Health
8 programmes in 4 countries
28,784 beneficiary families in 2023
For over 20 years, Inter Aide has been developing effective, efficient and reproducible health intervention strategies in the isolated rural areas where we usually work. Such places are characterized by an aggressive infectious environment (huge burden of malaria, diarrhoea and acute respiratory infections), a low education level among families and children caretakers and chronic deficiencies on the healthcare system (long distance between health facilities, staff absenteeism, drug and supplies stock-outs, etc.). Accordingly, the main health indicators are usually catastrophic (high children and women mortality, high morbidity of infectious diseases) and healthcare delivery is too scarce.
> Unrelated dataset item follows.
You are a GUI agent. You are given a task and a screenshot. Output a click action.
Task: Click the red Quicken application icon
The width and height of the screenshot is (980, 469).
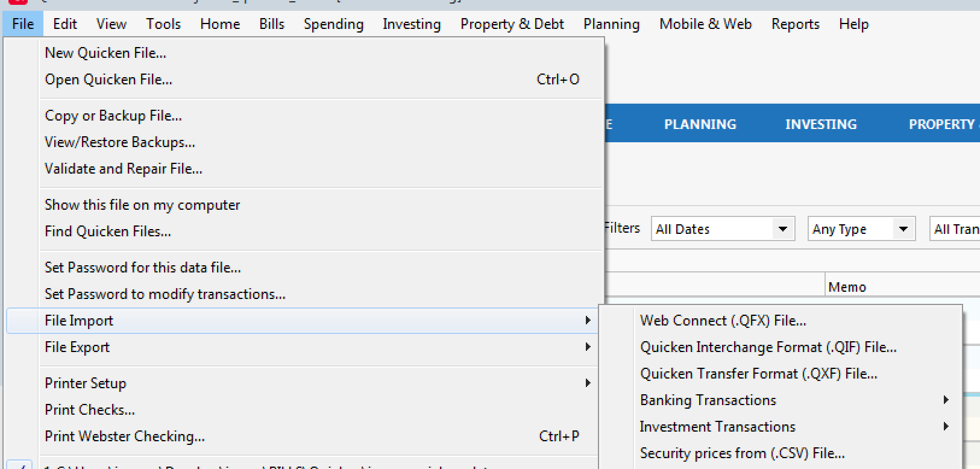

Inter Aide strategies attempt to develop a high quality local healthcare delivery system, to increase service demand for essential care and to improve prevention practices in households. Inter Aide’s role is to act as an intermediary between rural and isolated population and a centralised health system. Our strengths are to develop and pilot a variety of sensitization methods adapted to each context, to have a strong field presence as close as possible to the end beneficiaries and finally to deploy a pragmatic and flexible support to each health care system. These have allowed us to implement relevant programs to improve children and women’s health status in several countries.
These principles are translated on the field through health programs tackling diverse topics depending on the context: child health (including the reduction of under 5 mortality), maternal health, control of great endemics (such as malaria) and waterborne diseases, reproductive health and family planning.
Inter Aide is currently conducting health programs in Madagascar, Malawi, Mozambique and Guinea.
Latest article on health on the network “Pratiques”
Les actions de lutte contre la mortalité infanto-juvénile à Madagascar (et en Sierra Leone) (in French)
Inter Aide added value:
⇒ Broaden the scope of competences that intermediary players have for the main children and women health issues, in order to strengthen and materialise local health policies.